Speaking of unlikely consensus (and devils), I found myself nodding in agreement with Rush Limbaugh, who had this to say about the conference and Chavez’s speech:
“…all these protesters that are over there and all these conference attendees, doesn't matter, they could be at a WTO meeting, they could be at a climate change meeting like they're at now, they could be at any other meeting the UN's in charge of, and all it is about is the destruction of the United States…”
Well, right up ‘til that last part, anyway.
Chavez did hit the mark when he quipped that if the environment were a bank, we would have saved it already. In fact, he hit a lot of the right notes. He just hit the wrong ones, too. That’s the problem with not worrying about whether your statements make any sense in tandem. Chavez thinks socialism is the answer to our environmental problems. And why wouldn’t he? I mean, we all know how great the USSR was on environmental issues…
Getting back to the point, I’m compelled to say that the (tiny?) rational part of Rush Limbaugh’s brain was onto something for a split second when he pointed out just how little it mattered that this was a conference on climate change. Now, I’ve already accepted two frustrating but inescapable facts about environmental debate among state actors: 1) that climate change is now their baby, and will continue to be a sinkhole for Our Mother the Earth’s inexplicably scant ration of political capital; and 2) that environmental debates will almost always be cast in human terms. I was very young when the reality of this second fact hit me, when I heard the argument that the rainforest needed to be saved in order to protect the pharmaceuticals we might find there. Really? Pharmaceuticals? Is that why we want to save the rainforest? So that we can find better antacids and ED tablets? Have you ever even seen pictures of this place? As I said, this is something I’ve come to accept. But what’s even worse about Copenhagen—and the apparent emerging realpolitik of climate change—is that the debate is not only framed in human terms, but in terms of even narrower political interests. Richer countries don’t want to give up their standard of living. Poorer countries are paranoid over getting screwed. The U.S. doesn’t want to lose any more jobs or market share, and will probably end up screwing a few poor countries just out of sheer force of habit. And Hugo Chavez just wants any possible platform from which to spew his muddled Marxism.

________________________

== EXERCISE DESCRIPTION ==
Extend the commentary on the Copenhagen climate conference, picking up right after its final sentence about Hugo Chavez.

[Stored items]
________________________

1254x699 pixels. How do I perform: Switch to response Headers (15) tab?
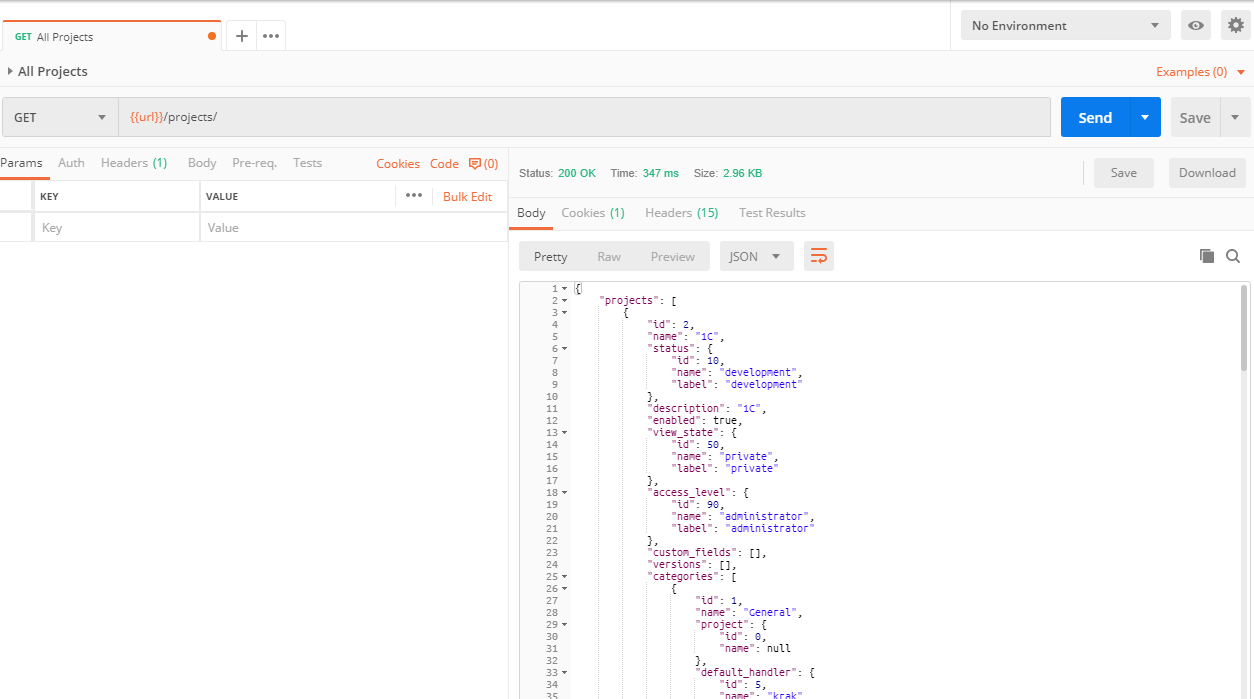(681, 213)
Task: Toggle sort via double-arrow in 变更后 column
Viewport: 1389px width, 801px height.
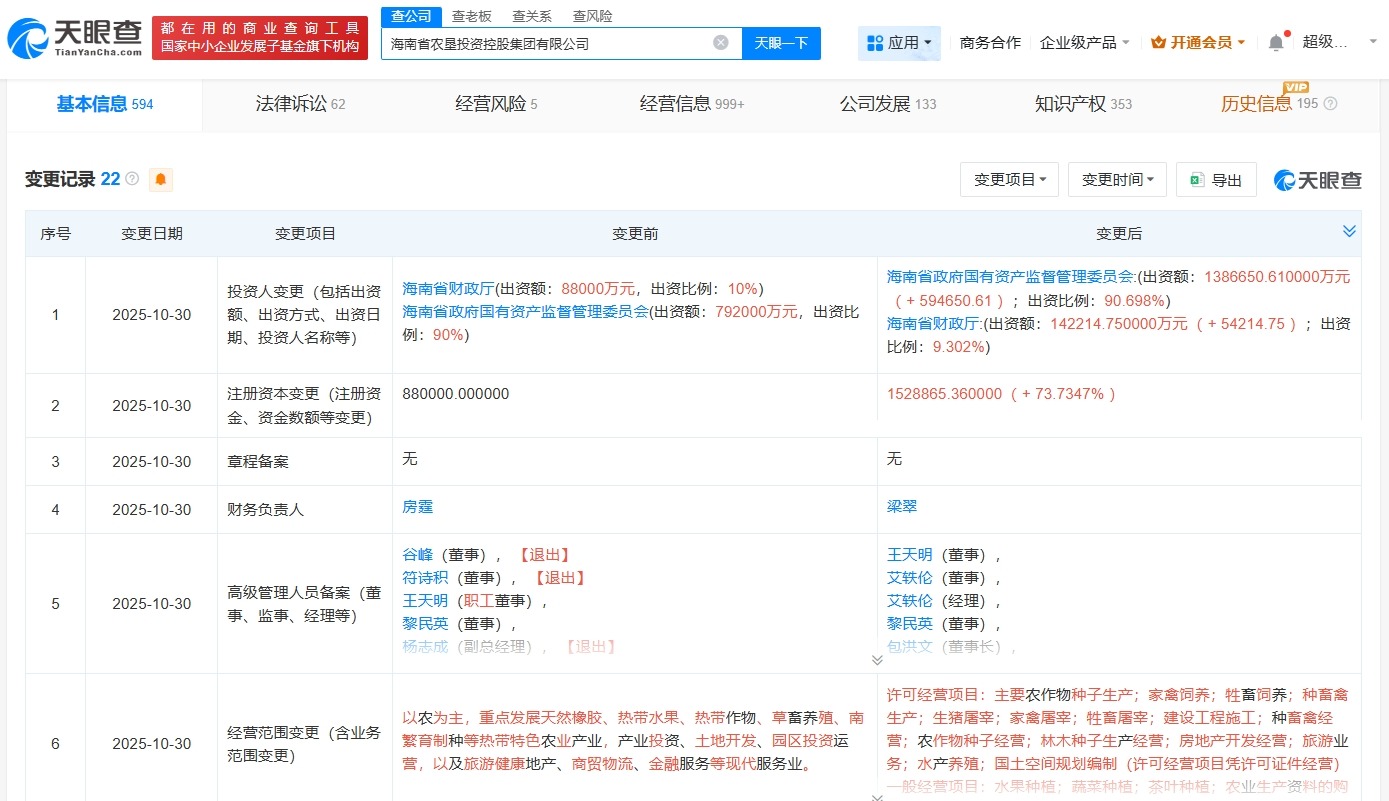Action: (x=1349, y=231)
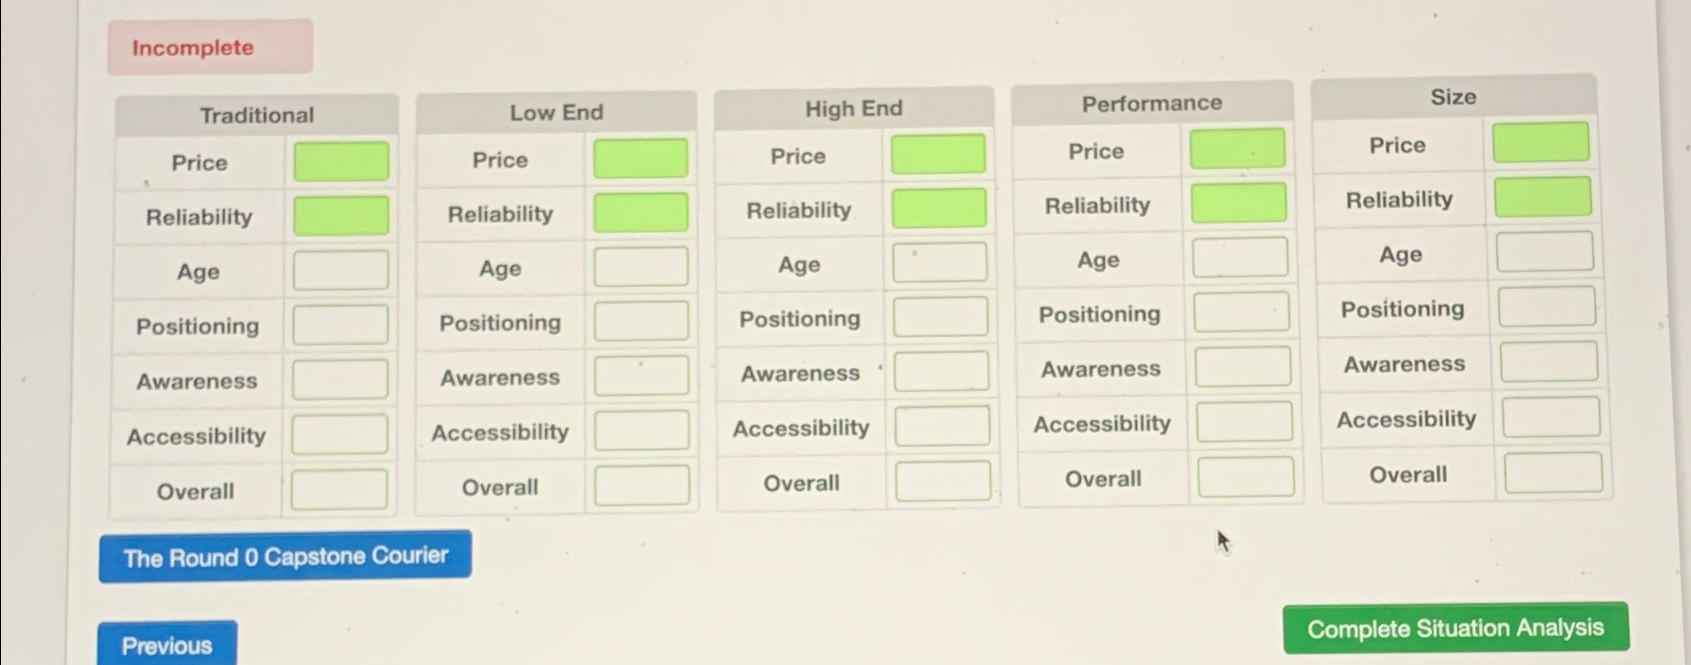Click the Overall field for the Size segment
The width and height of the screenshot is (1691, 665).
pyautogui.click(x=1549, y=473)
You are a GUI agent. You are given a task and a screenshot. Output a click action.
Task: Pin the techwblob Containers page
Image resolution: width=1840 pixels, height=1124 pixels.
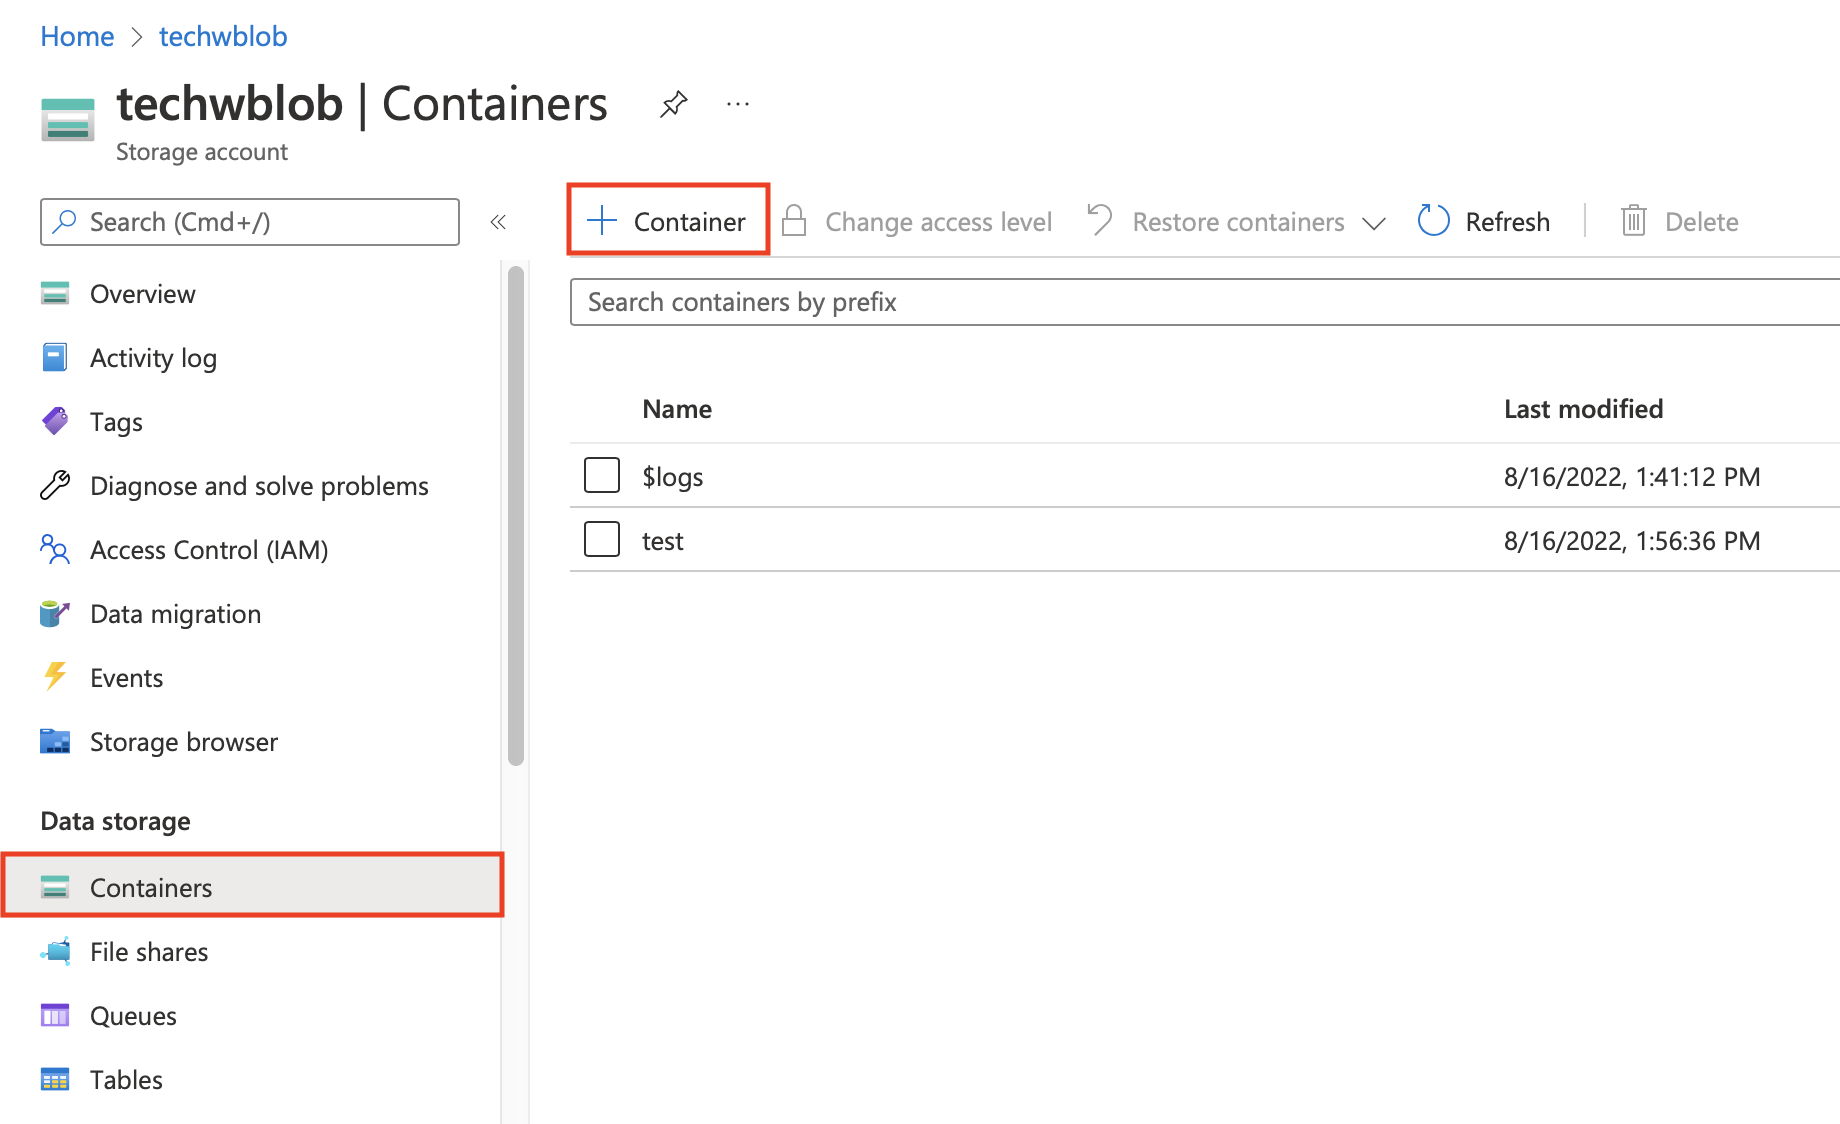pos(673,104)
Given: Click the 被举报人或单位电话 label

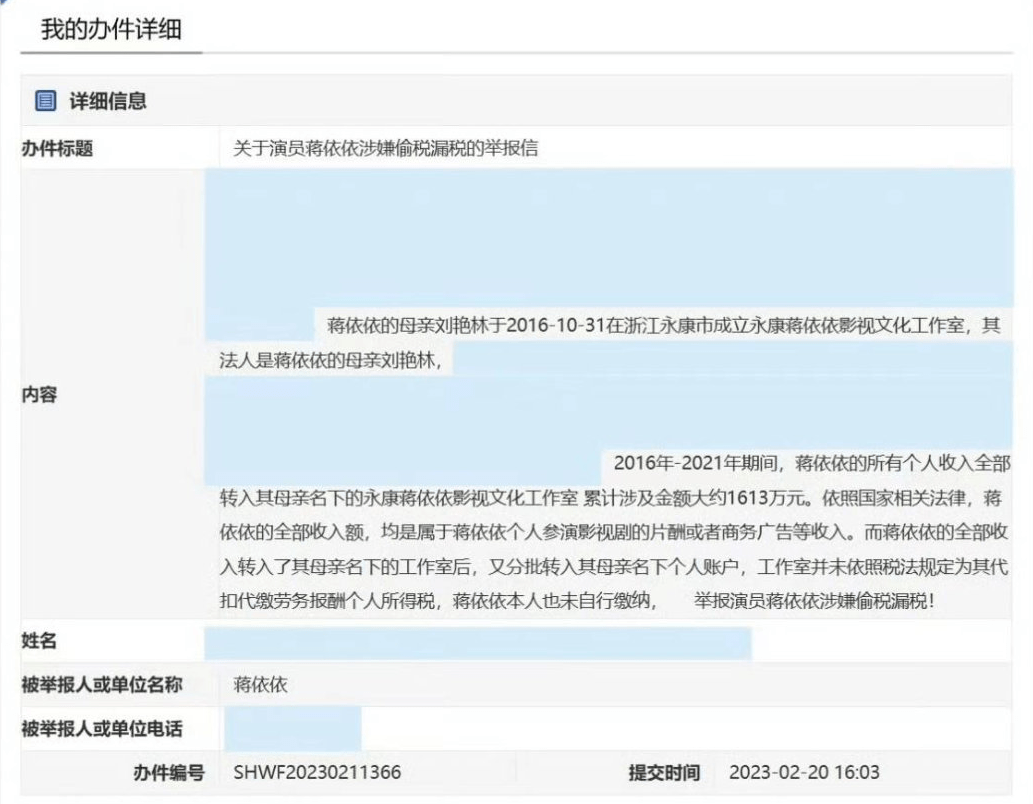Looking at the screenshot, I should pos(101,729).
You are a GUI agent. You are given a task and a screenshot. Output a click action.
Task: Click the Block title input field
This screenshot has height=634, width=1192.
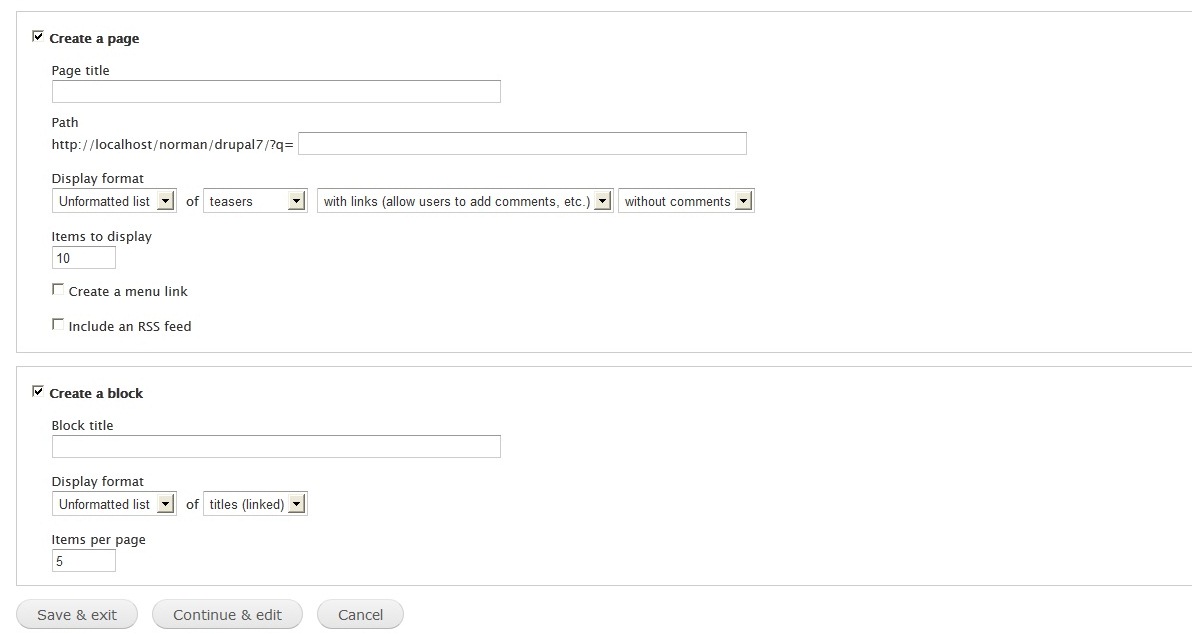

________________________

== REPLY ==
I guess that’s what makes me a ‘radical’ ecopath. It’s the same thing that used to get me in trouble in my college bioethics class, when I would suggest, for instance, that the concerns of Grizzly Bears (global population: 500) might sometimes outweigh the concerns of people (population, 7,000,000). Sometimes it’s just not about poverty, or political justice, or social inequity, or us at all. But I don’t think any of the delegates in Copenhagen were ever in danger of understanding that.